# [Text shown]

Significant differences in starch contents (p < .05) among varieties were registered with Kakamega (74.5%) having the highest and NASPOT 9 the lowest content (70.8%) by the 18th week (Figure 1e). NASPOT 9 and NASPOT 10 had consistently the lowest starch contents. Starch in the sweetpotato roots increased slightly but not significantly (p > .05) by the 12th week and thereafter fluctuated. Starch content in all the varieties by the 18th week was not significantly different (p > .05) from the 10th week, which concurred with Lewis et al. (2010) study on developing Solanum tuberosum tuber. Starch is continually both deposited and degraded during root development due to the activity of both biosynthetic and degrading enzymes (Isherwood, 1973). Concentration of starch at any one time is a result of the balance of the activities of these enzymes.

# [Required tasks]
1 – Answer these questions from the passage on sweetpotato starch:
(a) Which variety had the highest starch content by the 18th week, and what was that content?
(b) By which week had starch in the sweetpotato roots increased slightly but not significantly?
(c) What determines the concentration of starch at any one time?
2 – Resume the passage on sweetpotato starch after its last sentence and write a few sentences that continue it.
None of the stored items are needed for this work.

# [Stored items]
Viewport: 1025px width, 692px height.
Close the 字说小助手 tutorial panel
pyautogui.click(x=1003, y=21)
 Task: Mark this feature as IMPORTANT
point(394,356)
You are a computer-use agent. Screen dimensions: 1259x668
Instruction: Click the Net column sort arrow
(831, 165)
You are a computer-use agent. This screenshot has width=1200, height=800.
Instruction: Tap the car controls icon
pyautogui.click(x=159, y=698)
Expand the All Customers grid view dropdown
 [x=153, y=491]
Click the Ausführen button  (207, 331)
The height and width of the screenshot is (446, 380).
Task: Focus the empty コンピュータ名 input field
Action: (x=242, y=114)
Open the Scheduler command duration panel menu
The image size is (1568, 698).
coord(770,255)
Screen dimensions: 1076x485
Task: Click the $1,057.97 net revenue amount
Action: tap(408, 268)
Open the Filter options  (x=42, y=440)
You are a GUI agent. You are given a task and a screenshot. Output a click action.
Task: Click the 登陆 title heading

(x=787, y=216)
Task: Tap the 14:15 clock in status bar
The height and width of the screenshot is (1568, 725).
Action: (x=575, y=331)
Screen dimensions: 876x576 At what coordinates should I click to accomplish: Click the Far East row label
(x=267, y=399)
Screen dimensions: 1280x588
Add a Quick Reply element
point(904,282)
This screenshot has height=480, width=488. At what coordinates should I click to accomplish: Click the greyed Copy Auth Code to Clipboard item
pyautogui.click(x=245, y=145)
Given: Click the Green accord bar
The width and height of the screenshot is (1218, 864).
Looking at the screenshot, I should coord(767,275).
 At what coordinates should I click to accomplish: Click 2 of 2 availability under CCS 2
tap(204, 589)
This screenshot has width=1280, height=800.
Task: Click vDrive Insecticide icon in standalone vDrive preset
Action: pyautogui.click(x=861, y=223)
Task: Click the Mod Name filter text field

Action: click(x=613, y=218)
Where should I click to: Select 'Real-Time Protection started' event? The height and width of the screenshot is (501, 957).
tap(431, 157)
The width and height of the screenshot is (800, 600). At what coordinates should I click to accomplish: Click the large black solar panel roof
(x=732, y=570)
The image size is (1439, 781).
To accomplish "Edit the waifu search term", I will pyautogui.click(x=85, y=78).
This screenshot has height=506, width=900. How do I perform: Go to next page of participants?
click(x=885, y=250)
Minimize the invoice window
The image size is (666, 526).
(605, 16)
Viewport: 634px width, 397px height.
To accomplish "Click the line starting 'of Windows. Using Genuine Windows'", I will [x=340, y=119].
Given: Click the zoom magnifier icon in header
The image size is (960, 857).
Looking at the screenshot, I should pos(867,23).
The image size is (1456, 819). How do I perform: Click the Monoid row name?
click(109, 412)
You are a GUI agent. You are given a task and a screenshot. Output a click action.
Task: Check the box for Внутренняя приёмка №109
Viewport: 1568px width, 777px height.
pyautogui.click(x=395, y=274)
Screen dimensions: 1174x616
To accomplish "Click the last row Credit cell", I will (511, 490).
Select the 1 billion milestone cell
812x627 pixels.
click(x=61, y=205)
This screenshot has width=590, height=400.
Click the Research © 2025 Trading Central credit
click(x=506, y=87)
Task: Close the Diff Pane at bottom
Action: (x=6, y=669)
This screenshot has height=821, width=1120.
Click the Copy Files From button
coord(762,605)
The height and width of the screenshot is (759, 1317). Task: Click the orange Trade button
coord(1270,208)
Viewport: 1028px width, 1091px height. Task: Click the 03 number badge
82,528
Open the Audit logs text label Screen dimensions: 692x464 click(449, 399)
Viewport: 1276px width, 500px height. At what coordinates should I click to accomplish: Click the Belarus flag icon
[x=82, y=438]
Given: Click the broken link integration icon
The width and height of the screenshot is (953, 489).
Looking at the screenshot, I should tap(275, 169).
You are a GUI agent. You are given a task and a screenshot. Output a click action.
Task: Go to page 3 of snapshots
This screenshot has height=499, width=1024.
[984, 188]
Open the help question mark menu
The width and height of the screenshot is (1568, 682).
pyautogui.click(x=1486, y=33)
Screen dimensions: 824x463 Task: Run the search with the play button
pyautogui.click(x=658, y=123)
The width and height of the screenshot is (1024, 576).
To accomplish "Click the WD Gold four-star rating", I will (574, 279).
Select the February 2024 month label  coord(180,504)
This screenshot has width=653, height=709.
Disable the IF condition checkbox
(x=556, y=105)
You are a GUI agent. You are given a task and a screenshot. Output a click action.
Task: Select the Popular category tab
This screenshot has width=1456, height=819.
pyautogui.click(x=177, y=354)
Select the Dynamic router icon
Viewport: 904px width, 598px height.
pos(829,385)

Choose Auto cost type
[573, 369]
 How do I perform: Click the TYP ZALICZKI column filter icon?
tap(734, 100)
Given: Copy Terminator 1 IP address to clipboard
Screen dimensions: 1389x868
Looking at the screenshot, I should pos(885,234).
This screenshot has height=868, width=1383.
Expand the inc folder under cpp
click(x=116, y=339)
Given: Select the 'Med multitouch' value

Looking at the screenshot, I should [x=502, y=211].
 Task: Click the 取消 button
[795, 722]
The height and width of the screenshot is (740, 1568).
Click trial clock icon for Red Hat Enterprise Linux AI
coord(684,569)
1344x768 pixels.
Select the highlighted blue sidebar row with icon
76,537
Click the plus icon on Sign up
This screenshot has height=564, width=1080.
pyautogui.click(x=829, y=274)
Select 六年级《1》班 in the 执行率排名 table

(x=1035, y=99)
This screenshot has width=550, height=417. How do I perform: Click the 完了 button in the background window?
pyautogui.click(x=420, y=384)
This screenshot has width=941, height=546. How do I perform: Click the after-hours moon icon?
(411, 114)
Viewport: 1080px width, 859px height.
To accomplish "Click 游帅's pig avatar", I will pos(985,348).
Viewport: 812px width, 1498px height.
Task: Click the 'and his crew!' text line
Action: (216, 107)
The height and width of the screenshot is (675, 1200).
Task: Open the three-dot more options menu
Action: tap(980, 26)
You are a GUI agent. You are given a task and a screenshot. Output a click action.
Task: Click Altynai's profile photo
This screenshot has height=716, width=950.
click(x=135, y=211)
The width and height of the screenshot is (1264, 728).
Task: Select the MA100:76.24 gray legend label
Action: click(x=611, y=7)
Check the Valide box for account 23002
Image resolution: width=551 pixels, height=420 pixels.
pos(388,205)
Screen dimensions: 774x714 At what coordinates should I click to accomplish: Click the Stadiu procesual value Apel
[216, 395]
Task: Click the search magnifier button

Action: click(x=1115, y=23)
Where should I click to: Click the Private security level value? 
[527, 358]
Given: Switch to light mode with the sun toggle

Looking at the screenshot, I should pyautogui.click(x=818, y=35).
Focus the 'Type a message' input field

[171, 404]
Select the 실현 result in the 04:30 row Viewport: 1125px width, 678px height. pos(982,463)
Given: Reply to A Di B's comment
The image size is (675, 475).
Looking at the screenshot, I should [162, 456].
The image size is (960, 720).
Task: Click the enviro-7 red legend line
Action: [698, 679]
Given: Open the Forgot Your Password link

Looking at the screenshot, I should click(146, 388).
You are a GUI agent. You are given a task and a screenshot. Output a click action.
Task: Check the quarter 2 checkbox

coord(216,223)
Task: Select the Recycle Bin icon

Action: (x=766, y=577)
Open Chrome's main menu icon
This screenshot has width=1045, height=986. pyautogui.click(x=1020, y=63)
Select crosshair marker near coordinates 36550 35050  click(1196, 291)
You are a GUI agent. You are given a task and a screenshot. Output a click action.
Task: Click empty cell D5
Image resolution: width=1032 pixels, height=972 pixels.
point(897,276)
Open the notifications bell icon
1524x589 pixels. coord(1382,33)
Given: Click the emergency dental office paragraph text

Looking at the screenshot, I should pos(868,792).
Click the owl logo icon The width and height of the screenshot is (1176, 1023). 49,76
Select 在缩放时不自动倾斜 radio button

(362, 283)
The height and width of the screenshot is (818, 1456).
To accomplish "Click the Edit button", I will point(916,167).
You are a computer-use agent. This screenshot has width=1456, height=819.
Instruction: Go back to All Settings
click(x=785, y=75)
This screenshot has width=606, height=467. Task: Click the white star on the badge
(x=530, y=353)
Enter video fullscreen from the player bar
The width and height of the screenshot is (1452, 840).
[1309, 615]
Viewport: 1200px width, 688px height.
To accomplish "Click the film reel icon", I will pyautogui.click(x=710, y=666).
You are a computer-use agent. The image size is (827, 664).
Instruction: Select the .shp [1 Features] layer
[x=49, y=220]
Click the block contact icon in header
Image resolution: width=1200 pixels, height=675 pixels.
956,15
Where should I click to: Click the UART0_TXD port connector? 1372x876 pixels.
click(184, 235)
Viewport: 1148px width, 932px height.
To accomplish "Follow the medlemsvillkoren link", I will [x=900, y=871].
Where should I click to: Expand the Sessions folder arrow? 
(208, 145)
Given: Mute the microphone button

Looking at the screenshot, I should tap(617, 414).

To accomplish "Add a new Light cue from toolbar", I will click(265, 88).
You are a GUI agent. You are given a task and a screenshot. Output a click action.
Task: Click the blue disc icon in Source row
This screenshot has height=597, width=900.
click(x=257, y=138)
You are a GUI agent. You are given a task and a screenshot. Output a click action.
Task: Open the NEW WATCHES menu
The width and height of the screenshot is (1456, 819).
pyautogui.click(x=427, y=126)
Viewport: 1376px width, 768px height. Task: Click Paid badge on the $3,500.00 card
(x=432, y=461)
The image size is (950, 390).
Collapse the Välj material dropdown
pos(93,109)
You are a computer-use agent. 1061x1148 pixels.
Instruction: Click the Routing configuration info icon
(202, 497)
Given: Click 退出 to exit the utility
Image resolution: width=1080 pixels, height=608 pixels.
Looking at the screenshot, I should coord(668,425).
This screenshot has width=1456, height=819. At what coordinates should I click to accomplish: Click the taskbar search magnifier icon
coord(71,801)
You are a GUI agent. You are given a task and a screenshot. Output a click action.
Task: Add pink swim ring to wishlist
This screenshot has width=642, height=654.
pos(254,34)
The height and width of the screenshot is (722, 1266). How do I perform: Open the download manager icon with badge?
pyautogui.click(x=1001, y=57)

# [Expected responses]
1 –
(a) Kakamega, at 74.5%.
(b) The 12th week.
(c) The balance of the activities of the biosynthetic and degrading enzymes.

2 –
3.2. Changes in sweetpotato root starch and sugars during root storage

3.2.1. Sugars

A significant variation (p < .05) in the different sugars was recorded among varieties during the storage period (Figures 2 and 3). There was slight increase in the sucrose content (Figure 2), although the different varieties accumulated sucrose differently. Whereas there was almost a consistent increase in sucrose content in cured roots, the changes in noncured roots were inconsistent, showing sharp fluctuations (Figure 2). There is no clear explanation for the fluctuation of sucrose content in the uncured roots, although some other studies have shown similar trends during storage of sweetpotatoes (Takahata et al., 1995).

Figure 2.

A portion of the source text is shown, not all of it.